A comic aficionado from Sweden named Fredrik Strömberg put out a book in 2010 called 'Comic Art Propaganda: A Graphic History' and it's quite literally the illustrations of indoctrination. After a funny foreword from Peter Kuper ("DO NOT READ THIS BOOK."), it starts out by showing how everyone loves to get into a little cartoon conditioning - from the Rockefeller's Standard Oil comic book about how their oil helps bomb the Nazis (which is a whole other discussion unto itself) to the current controversy over drawing Muhammad. Needless to say, if Strömberg put this book out today, it would no doubt include the current Charlie Hebdo controversies, as well.

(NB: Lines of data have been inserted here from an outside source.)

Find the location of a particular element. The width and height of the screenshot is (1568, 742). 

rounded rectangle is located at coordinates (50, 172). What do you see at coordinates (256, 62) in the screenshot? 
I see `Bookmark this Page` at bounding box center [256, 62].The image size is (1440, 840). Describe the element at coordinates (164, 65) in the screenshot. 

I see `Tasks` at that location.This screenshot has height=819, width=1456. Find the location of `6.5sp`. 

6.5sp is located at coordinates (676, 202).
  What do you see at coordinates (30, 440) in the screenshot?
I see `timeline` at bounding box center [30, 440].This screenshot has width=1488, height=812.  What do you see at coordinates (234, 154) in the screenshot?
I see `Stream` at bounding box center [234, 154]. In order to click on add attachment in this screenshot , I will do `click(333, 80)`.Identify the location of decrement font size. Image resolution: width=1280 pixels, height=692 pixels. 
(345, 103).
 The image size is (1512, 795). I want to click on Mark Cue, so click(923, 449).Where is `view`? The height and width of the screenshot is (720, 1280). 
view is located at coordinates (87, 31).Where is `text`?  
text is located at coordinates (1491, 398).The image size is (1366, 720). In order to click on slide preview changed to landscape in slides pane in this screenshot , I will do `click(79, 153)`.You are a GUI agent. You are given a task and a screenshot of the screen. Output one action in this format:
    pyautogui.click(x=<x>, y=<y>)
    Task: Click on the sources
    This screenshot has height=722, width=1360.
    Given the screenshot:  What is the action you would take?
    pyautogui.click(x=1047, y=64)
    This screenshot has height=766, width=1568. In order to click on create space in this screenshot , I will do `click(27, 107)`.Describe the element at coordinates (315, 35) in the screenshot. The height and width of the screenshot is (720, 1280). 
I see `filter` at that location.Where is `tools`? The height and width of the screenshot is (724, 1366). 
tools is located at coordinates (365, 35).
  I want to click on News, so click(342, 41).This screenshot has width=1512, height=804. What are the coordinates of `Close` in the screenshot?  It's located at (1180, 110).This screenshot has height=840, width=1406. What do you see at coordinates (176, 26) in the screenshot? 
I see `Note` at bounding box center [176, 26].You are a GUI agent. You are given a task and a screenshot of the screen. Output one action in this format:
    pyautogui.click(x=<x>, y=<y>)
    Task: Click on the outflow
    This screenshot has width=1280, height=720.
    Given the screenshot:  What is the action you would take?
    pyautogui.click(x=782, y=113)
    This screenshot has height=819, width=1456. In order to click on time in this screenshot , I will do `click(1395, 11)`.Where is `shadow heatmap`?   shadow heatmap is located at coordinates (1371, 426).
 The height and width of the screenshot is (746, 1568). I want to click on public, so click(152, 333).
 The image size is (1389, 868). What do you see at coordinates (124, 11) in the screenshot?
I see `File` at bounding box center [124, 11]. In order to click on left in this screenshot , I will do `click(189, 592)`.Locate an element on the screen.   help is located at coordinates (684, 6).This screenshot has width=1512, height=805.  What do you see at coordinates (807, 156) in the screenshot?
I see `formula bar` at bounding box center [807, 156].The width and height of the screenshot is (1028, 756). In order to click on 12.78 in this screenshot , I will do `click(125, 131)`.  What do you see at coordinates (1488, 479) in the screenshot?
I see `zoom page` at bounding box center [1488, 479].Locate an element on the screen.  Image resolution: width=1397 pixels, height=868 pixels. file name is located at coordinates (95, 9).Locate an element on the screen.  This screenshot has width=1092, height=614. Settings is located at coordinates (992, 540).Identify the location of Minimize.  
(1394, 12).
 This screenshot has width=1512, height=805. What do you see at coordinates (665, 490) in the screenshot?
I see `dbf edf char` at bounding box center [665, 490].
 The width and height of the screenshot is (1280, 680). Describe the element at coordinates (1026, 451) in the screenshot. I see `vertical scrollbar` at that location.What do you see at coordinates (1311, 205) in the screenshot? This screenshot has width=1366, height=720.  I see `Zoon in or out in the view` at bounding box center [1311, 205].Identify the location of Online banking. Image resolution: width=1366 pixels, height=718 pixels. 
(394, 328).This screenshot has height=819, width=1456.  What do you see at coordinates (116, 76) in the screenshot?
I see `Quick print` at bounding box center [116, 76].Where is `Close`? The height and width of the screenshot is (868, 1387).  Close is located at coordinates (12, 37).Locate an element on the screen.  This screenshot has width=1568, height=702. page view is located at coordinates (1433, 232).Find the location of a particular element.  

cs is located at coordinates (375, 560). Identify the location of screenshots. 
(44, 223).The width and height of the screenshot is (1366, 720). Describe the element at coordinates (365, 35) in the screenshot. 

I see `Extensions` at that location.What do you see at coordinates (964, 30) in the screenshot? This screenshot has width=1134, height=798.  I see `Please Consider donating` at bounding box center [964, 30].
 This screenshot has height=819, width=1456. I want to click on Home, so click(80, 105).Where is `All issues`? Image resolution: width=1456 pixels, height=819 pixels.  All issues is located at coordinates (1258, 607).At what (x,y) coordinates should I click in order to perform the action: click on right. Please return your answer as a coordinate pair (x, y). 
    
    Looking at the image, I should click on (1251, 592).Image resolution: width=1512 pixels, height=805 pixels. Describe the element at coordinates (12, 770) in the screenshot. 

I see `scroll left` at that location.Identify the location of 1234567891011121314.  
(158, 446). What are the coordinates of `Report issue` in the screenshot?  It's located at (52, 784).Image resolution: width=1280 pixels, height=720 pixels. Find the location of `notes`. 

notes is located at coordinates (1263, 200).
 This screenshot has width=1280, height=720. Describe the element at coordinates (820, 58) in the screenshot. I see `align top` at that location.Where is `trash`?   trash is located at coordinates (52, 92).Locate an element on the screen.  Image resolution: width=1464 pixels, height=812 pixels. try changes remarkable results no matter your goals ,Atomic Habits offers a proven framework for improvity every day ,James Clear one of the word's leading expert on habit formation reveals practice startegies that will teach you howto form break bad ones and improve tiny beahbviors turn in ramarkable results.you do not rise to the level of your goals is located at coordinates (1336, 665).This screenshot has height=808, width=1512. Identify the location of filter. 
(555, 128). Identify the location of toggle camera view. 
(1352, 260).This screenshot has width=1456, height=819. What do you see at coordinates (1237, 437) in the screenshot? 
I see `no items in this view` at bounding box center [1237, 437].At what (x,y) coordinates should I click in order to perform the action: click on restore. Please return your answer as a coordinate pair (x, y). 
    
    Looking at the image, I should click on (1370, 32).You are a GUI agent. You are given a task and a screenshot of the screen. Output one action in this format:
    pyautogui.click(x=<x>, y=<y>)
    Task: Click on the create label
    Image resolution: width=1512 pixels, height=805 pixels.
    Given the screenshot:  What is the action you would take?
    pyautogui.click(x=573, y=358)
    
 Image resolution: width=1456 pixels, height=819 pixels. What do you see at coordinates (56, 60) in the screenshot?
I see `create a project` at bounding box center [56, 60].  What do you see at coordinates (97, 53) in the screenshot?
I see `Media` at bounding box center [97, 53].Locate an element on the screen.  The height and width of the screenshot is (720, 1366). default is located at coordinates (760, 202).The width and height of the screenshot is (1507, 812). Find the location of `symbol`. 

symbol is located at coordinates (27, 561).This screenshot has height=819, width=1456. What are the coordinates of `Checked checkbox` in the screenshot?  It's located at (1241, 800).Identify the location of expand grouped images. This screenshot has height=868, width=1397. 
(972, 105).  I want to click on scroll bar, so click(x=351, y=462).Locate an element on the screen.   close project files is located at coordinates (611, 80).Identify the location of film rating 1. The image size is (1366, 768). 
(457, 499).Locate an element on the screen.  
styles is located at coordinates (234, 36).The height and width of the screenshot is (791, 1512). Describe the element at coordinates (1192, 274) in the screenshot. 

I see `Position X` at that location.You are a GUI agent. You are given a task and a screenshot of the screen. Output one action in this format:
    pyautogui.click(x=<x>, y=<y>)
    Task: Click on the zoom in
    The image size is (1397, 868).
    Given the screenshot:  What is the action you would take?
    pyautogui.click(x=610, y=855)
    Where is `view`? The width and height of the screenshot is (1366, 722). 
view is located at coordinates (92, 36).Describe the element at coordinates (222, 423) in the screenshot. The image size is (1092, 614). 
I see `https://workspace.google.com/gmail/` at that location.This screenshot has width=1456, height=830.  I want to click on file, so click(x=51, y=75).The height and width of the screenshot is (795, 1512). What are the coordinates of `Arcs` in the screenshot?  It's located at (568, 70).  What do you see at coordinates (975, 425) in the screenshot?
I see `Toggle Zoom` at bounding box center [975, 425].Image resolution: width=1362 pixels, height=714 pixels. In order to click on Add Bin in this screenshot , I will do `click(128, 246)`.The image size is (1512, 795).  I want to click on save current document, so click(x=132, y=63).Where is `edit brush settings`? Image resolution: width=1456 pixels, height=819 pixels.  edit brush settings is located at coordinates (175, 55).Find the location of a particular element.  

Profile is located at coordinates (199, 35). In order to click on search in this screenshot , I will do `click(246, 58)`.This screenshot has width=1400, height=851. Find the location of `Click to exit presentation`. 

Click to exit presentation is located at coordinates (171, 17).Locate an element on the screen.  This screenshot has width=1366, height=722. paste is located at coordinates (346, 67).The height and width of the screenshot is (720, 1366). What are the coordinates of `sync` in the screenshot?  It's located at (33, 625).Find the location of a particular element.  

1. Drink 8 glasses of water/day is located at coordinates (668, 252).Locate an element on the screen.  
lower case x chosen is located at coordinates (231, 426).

The author blames the Axis powers for ruining the word "propaganda", which he says was a "neutral term" before the heavy-handed WWII posters and sloganeering. (We should consult with Sigmund Freud's nephew Edward Bernays and his 1928 book called, 'Propaganda'. Hmm, that's quite a few years before WWII...) Anyway, the book's chapters run through racism (Have you looked at early issues of the exalted Will Eisner's The Spirit featuring Ebony White?); WWII and the following Cold War get their own chapters; then there's the cautionary tales and - a personal favorite for any recovering Baptist - the infamous Chick Tracts, featuring stern warning about eternal damnation ("That's a lie straight from the devil!"); plus all the drugged-out R. Crumb stuff, sex and politics.
Not quite big enough to be a coffee table book (and there are complaints that the pictures and the print are "too small"), this is a great 101 on how comics can be misused - and perhaps a reminder of why I stopped reading them awhile ago. But that's a whole other discussion unto itself.